[Your assignment]
Take the entries below and print, exactly, the stretch from the line containing "Given: Click the" through the line containing "Click the 在线 status indicator", both included.

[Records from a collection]
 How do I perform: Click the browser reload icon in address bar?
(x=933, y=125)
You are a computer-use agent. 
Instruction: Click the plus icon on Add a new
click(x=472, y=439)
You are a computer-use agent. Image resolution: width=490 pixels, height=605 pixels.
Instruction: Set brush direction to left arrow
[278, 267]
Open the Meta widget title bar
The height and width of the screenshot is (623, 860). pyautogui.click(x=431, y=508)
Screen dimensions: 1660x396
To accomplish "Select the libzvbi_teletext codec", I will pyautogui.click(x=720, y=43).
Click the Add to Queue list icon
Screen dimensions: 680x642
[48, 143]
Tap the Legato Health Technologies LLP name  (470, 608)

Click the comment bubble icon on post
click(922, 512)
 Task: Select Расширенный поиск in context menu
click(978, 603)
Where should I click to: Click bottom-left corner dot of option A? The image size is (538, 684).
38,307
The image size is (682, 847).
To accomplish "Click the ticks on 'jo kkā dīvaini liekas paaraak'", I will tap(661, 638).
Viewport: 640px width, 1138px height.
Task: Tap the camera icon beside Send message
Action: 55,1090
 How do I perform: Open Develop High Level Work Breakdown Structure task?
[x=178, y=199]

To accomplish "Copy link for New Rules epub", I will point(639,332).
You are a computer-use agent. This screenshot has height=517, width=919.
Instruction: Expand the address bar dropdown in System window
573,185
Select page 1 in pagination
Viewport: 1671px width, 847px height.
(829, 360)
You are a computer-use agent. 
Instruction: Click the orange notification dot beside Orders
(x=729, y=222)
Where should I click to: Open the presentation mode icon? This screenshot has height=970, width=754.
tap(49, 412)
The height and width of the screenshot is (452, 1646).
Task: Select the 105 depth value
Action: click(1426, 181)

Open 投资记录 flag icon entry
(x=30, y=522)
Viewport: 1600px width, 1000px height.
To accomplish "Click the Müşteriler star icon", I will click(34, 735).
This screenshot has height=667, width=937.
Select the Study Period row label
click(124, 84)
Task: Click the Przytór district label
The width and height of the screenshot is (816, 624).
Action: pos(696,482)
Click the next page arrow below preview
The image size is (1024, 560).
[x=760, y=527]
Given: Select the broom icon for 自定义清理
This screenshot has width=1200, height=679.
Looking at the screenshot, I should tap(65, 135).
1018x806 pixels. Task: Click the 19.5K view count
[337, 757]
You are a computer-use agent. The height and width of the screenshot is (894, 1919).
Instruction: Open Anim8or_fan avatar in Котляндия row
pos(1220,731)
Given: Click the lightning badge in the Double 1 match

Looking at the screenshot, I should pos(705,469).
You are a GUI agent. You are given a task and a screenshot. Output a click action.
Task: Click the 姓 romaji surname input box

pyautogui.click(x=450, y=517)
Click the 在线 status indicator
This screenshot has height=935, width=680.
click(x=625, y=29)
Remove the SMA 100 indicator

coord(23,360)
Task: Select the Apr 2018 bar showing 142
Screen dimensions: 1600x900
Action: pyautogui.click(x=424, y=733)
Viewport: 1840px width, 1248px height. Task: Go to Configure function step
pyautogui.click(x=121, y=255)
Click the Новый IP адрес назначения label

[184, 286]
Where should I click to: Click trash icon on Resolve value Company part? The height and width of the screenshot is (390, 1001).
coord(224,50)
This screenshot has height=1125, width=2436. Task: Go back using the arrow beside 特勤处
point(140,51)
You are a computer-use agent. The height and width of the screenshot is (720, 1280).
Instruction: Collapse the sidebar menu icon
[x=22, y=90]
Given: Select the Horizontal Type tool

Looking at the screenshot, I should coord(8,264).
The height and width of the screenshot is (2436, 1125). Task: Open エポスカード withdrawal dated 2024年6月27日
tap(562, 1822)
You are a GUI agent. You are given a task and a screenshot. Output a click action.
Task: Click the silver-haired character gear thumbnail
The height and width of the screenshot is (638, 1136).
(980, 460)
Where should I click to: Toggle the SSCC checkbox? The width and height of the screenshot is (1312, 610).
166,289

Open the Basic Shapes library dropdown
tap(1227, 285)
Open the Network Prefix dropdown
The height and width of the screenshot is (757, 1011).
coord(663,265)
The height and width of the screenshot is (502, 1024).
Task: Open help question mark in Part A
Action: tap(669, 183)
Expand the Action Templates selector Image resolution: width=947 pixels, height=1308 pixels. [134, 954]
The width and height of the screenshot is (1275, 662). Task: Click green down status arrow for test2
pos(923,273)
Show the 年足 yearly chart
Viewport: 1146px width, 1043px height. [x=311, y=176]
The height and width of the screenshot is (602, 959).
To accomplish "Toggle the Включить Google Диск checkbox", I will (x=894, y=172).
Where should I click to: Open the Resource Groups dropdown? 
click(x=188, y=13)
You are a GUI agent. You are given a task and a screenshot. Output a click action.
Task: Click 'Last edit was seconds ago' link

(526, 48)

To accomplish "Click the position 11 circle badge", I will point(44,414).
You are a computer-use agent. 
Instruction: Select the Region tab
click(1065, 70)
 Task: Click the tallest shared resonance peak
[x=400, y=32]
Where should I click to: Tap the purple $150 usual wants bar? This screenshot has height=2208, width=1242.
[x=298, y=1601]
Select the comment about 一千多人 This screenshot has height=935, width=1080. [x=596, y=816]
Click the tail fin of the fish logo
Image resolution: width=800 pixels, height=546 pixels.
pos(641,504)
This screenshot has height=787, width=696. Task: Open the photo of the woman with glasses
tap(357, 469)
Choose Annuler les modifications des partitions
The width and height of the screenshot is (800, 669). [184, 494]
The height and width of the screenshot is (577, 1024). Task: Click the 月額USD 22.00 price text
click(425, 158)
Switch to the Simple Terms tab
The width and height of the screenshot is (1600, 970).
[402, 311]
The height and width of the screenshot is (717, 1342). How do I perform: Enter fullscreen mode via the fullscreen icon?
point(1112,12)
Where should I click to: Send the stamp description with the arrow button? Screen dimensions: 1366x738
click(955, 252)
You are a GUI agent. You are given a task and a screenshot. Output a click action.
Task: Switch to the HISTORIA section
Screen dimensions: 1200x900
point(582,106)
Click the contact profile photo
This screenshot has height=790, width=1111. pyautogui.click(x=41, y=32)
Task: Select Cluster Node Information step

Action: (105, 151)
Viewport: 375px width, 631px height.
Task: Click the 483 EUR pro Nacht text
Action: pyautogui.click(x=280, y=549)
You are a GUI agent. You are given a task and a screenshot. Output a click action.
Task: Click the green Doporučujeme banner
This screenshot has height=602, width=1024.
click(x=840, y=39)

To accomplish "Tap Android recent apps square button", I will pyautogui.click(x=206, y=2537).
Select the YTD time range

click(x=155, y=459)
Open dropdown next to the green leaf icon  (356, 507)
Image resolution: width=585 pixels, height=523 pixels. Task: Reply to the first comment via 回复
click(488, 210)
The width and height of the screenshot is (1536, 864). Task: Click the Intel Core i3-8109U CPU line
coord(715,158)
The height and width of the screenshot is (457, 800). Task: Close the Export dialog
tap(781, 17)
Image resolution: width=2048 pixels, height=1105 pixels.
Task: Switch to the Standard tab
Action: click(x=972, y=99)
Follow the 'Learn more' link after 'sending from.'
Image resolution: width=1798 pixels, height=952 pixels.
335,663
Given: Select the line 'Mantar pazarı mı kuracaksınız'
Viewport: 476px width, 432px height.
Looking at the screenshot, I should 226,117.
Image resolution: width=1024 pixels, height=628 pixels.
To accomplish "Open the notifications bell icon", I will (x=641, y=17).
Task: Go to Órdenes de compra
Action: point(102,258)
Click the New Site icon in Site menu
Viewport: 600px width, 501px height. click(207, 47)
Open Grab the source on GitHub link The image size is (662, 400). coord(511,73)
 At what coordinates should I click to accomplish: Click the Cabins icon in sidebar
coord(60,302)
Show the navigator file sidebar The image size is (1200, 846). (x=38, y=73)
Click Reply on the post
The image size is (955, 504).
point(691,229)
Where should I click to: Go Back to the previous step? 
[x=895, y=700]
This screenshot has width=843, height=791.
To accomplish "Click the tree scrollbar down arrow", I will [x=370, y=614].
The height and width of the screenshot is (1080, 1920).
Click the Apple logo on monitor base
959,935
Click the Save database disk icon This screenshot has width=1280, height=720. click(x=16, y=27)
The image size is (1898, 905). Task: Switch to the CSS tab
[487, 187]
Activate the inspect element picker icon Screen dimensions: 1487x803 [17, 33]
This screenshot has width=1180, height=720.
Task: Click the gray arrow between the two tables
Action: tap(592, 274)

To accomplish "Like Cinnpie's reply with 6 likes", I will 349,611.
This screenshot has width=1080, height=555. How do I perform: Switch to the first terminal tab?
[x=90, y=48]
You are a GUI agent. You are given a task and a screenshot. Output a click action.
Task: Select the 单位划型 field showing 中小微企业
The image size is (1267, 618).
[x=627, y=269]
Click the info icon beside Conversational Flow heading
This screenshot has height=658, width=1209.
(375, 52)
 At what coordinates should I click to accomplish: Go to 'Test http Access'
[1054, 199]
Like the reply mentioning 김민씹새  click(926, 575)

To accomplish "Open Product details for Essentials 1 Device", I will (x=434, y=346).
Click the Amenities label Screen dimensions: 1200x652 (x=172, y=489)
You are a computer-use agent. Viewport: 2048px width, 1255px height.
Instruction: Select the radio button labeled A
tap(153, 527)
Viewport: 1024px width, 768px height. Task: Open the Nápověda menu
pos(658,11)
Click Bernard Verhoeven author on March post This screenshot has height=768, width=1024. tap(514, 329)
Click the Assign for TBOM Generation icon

[Task answer]
Given: Click the lightning badge in the Double 1 match

Looking at the screenshot, I should pos(705,469).
You are a GUI agent. You are given a task and a screenshot. Output a click action.
Task: Click the 姓 romaji surname input box

pyautogui.click(x=450, y=517)
Click the 在线 status indicator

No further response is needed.